◆ **Exercise aim**
Put the rows below into a numbered list, leaving out any blank lines.

(Text and item location entries)
- - - -
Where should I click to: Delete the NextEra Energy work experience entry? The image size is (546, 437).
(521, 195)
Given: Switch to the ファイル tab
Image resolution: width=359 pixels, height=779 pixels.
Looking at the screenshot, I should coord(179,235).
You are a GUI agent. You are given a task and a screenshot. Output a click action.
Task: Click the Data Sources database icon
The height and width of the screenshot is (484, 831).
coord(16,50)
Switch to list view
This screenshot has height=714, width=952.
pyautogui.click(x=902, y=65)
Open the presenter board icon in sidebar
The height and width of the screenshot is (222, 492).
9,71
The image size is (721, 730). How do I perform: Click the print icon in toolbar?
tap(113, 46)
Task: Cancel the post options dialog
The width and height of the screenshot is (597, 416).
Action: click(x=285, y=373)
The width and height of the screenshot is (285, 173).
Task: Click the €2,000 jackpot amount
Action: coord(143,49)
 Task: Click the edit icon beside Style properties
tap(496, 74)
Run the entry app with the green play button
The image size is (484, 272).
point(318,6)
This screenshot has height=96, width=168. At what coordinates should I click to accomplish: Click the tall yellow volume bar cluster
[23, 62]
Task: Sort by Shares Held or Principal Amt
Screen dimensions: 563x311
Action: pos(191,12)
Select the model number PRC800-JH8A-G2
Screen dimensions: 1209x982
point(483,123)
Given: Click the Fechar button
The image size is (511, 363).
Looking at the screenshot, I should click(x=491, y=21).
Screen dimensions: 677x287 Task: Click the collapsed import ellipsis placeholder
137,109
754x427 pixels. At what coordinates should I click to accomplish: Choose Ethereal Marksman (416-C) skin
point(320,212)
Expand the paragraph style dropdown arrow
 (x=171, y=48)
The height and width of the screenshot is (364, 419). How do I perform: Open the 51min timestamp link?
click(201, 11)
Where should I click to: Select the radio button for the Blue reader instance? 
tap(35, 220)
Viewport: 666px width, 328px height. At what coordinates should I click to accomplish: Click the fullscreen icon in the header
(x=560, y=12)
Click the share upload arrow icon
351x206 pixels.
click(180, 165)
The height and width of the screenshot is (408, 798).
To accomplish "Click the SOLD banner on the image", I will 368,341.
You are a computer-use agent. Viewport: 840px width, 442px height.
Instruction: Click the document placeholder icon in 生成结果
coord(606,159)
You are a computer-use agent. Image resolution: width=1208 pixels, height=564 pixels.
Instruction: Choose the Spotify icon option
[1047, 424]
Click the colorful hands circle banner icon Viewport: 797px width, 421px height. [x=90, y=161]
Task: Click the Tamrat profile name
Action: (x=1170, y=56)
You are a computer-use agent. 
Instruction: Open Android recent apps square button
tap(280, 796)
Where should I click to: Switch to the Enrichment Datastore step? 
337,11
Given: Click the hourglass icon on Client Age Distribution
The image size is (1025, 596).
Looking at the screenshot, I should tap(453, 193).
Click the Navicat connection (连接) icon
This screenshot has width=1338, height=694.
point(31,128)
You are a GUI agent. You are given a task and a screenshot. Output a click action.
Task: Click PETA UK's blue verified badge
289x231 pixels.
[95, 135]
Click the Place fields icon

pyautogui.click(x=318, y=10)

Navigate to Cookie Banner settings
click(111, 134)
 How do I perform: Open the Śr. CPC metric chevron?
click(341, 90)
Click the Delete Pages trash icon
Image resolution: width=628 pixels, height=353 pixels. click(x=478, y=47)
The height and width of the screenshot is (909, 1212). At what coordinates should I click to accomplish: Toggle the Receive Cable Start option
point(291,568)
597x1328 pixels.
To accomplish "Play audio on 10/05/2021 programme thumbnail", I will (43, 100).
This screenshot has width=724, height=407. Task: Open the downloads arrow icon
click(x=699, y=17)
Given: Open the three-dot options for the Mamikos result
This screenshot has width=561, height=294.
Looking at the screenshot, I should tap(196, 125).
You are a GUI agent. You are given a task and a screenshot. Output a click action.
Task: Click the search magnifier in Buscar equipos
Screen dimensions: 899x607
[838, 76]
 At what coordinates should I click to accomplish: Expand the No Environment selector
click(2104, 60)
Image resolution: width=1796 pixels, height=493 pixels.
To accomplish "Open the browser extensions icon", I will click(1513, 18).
- - - -
◆ **Answer to the exercise**
1. Where should I click to: Delete the NextEra Energy work experience entry? The image size is (546, 437).
2. (521, 195)
3. Given: Switch to the ファイル tab
4. Image resolution: width=359 pixels, height=779 pixels.
5. Looking at the screenshot, I should coord(179,235).
6. You are a GUI agent. You are given a task and a screenshot. Output a click action.
7. Task: Click the Data Sources database icon
8. The height and width of the screenshot is (484, 831).
9. coord(16,50)
10. Switch to list view
11. This screenshot has height=714, width=952.
12. pyautogui.click(x=902, y=65)
13. Open the presenter board icon in sidebar
14. The height and width of the screenshot is (222, 492).
15. 9,71
16. The image size is (721, 730). How do I perform: Click the print icon in toolbar?
17. tap(113, 46)
18. Task: Cancel the post options dialog
19. The width and height of the screenshot is (597, 416).
20. Action: click(x=285, y=373)
21. The width and height of the screenshot is (285, 173).
22. Task: Click the €2,000 jackpot amount
23. Action: coord(143,49)
24.  Task: Click the edit icon beside Style properties
25. tap(496, 74)
26. Run the entry app with the green play button
27. The image size is (484, 272).
28. point(318,6)
29. This screenshot has height=96, width=168. At what coordinates should I click to accomplish: Click the tall yellow volume bar cluster
30. [23, 62]
31. Task: Sort by Shares Held or Principal Amt
32. Screen dimensions: 563x311
33. Action: pos(191,12)
34. Select the model number PRC800-JH8A-G2
35. Screen dimensions: 1209x982
36. point(483,123)
37. Given: Click the Fechar button
38. The image size is (511, 363).
39. Looking at the screenshot, I should click(x=491, y=21).
40. Screen dimensions: 677x287 Task: Click the collapsed import ellipsis placeholder
41. 137,109
42. 754x427 pixels. At what coordinates should I click to accomplish: Choose Ethereal Marksman (416-C) skin
43. point(320,212)
44. Expand the paragraph style dropdown arrow
45.  (x=171, y=48)
46. The height and width of the screenshot is (364, 419). How do I perform: Open the 51min timestamp link?
47. click(201, 11)
48. Where should I click to: Select the radio button for the Blue reader instance? 
49. tap(35, 220)
50. Viewport: 666px width, 328px height. At what coordinates should I click to accomplish: Click the fullscreen icon in the header
51. (x=560, y=12)
52. Click the share upload arrow icon
53. 351x206 pixels.
54. click(180, 165)
55. The height and width of the screenshot is (408, 798).
56. To accomplish "Click the SOLD banner on the image", I will 368,341.
57. You are a computer-use agent. Viewport: 840px width, 442px height.
58. Instruction: Click the document placeholder icon in 生成结果
59. coord(606,159)
60. You are a computer-use agent. Image resolution: width=1208 pixels, height=564 pixels.
61. Instruction: Choose the Spotify icon option
62. [1047, 424]
63. Click the colorful hands circle banner icon Viewport: 797px width, 421px height. [x=90, y=161]
64. Task: Click the Tamrat profile name
65. Action: (x=1170, y=56)
66. You are a computer-use agent. 
67. Instruction: Open Android recent apps square button
68. tap(280, 796)
69. Where should I click to: Switch to the Enrichment Datastore step? 
70. 337,11
71. Given: Click the hourglass icon on Client Age Distribution
72. The image size is (1025, 596).
73. Looking at the screenshot, I should tap(453, 193).
74. Click the Navicat connection (连接) icon
75. This screenshot has width=1338, height=694.
76. point(31,128)
77. You are a GUI agent. You are given a task and a screenshot. Output a click action.
78. Task: Click PETA UK's blue verified badge
79. 289x231 pixels.
80. [95, 135]
81. Click the Place fields icon
82. pyautogui.click(x=318, y=10)
83. Navigate to Cookie Banner settings
84. click(111, 134)
85.  How do I perform: Open the Śr. CPC metric chevron?
86. click(341, 90)
87. Click the Delete Pages trash icon
88. Image resolution: width=628 pixels, height=353 pixels. click(x=478, y=47)
89. The height and width of the screenshot is (909, 1212). At what coordinates should I click to accomplish: Toggle the Receive Cable Start option
90. point(291,568)
91. 597x1328 pixels.
92. To accomplish "Play audio on 10/05/2021 programme thumbnail", I will (43, 100).
93. This screenshot has width=724, height=407. Task: Open the downloads arrow icon
94. click(x=699, y=17)
95. Given: Open the three-dot options for the Mamikos result
96. This screenshot has width=561, height=294.
97. Looking at the screenshot, I should tap(196, 125).
98. You are a GUI agent. You are given a task and a screenshot. Output a click action.
99. Task: Click the search magnifier in Buscar equipos
100. Screen dimensions: 899x607
101. [838, 76]
102.  At what coordinates should I click to accomplish: Expand the No Environment selector
103. click(2104, 60)
104. Image resolution: width=1796 pixels, height=493 pixels.
105. To accomplish "Open the browser extensions icon", I will click(1513, 18).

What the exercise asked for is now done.